Hmm Gubi,
obwohl ich dir in bestimmten Punkten zustimme, finde ich du schmeisst verschiedene Sachen in einen Topf, die vielleicht weniger miteinander zu tun haben, als es erstmal den Anschein hat. Die Frage, wie Du zu "Authoritäten" stehst, oder wen du als solche akzeptierst, kannst du natürlich nur selber beurteilen. Was das Vermischen von Verschiedenen Sachen angeht, damit meine ich Bereiche wie (1) Instrumentale Spieltechnik (2) Stilistik und Vokabular (3) Musicianship.
Zu (1): Was spricht dagegen, sich Techniksachen mal zeigen zu lassen? Das nichts damit zu tun, was du letztendlich musikalisch fabrizierst, erspart dir aber vielleicht in der Zukunft einen Besuch beim Orthopäden. Ausserdem, es GIBT eine Methodik, das Instrument zu erlernen, die einfach FUNKTIONIERT. Ich persönlich habe mit Klassik nichts am Hut, würde aber jedem und jeder eher empfehlen, ein paar Jahre Klassik Unterricht zu nehmen, und selber dann Jazz oder was auch immer autodidaktisch zu machen, als einen Jazz Lehrer. OK, vielleicht ist es Zufall dass ich mit letzteren eher schlechte Erfahrungen gemacht habe. Die versuchen einem tendentiell ihre Phrasierung und Ästhetik aufzudoktrinieren. Zwei von drei Typen, bei denen ich mal Stunden genommen habe, waren zum Beispiel der Ansicht, es lohne sich nicht, Bassisten wie Charlie Haden oder Wilbur Ware zu studieren, da diese nicht spielen könnten, besagte Lehrer wollten halt dass jede(r) so klingt wie Paul Chambers.

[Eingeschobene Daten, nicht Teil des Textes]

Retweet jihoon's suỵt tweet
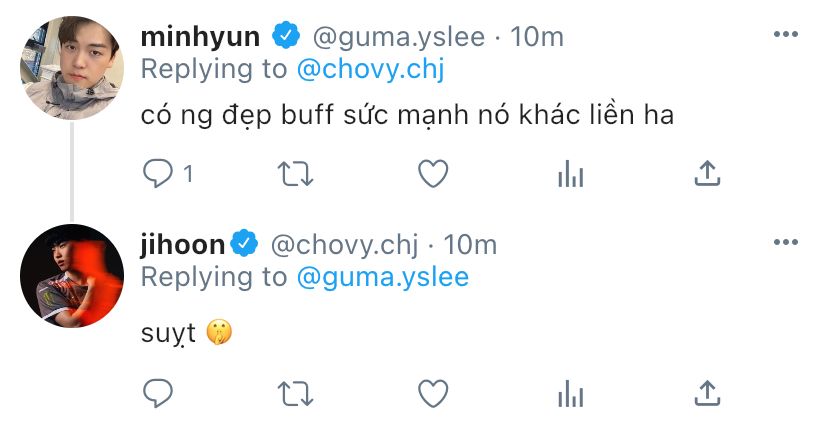 point(295,394)
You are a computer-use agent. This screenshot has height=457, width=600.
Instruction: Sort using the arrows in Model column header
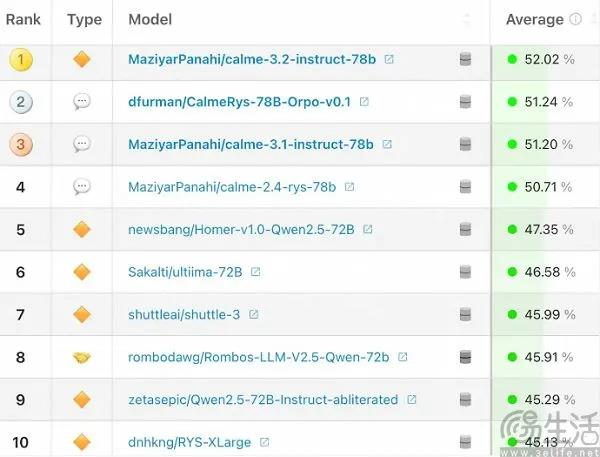pyautogui.click(x=466, y=19)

Zu (2): Das sehe ich schon wesentlich problematischer. Das Problem ist, du kannst natürlich nicht Unterricht nehmen, ohne dass irgendein Material gespielt wird, und das beinhaltet das Vokabular einer bestimmten Stilistik. Was ich bei der ganzen Jazzpädagogik eher problematisch finde. Siehe oben. Im Jazz geht es meiner Ansicht nach eben NICHT um Skalen, sondern um spontanen Ausdruck, und ein bestimmtes Feeling. Trotzdem ist es ja ein Idiom (eine musikalische Sprache mit ausgesprochenen oder unausgesprochenen Regeln), zumindest in "traditionellen" Jazz, d.h. du hast das Akkordschema was durchläuft, und was du spielst, muss sich darauf beziehen, sonst kriegst du ganz flott ziemlichen ärger. Du kannst natürlich versuchen, das alles über Gehör zu machen. Das dürfte bei Zigeunerjazz leichter sein als bei harmonisch moderneren Sachen. In jedem Fall sollte dir klar sein, dass du mit mehr theoretischen Kenntnissen auch mehr hörst, und das ist ja der einzige Sinn von Theorie: Akkord-Theorie, die du nicht mit den Ohren anwenden kannst ist totes Wissen, vergiss es, unnötiger Ballast. Mir nicht so ganz klar, wofür du eigentlich plädierst: Schallplattenstudium und zu Schallplatten spielen, das wird dir auch jeder Jazzer empfehlen. Aber so wie du das schreibst, ist mir nicht ganz klar: Wenn du zu einem Stück spielst, weisst du dann, welche Noten du spielst, und welche Akkorde das Stück hat, und wie viele Takte das Schema hat, oder findest du das überflüssig zu wissen? Ich finde es eigenartig, dass oft Leute, die sehr traditionelle Stile lieben, e.g. Rock oder in deinem Falle Zigeunerjazz, sehr ablehnend jeglicher Theorie gegenüberstehen, als würde diese sie einschränken. Wenn man sich solche Stile jedoch mal anguckt, so sind die harmonischen Regeln dort sehr eng, und die Musiker halten sich extrem eng an "Die Harmonielehre" (die es natürlich als "die" H-lehre nicht gibt, die ist immer stilgebunden). Natürlich gibt es keinen Grund sich mit harmonischer Theorie zu beschäftigen, solange du in der Musik die du machst auch ohne dies und rein über Ohren zurecht kommst. Ich finde es aber unverzichtbar, dass du weisst, welche Akkorde das Stück hat, und wie die Noten heissen, die du spielst. Sonst wirst du sofort völlig in der Wüste stehen, falls du mal einen schlechten Tag hast, oder irgendwas unvorgesehenes passiert.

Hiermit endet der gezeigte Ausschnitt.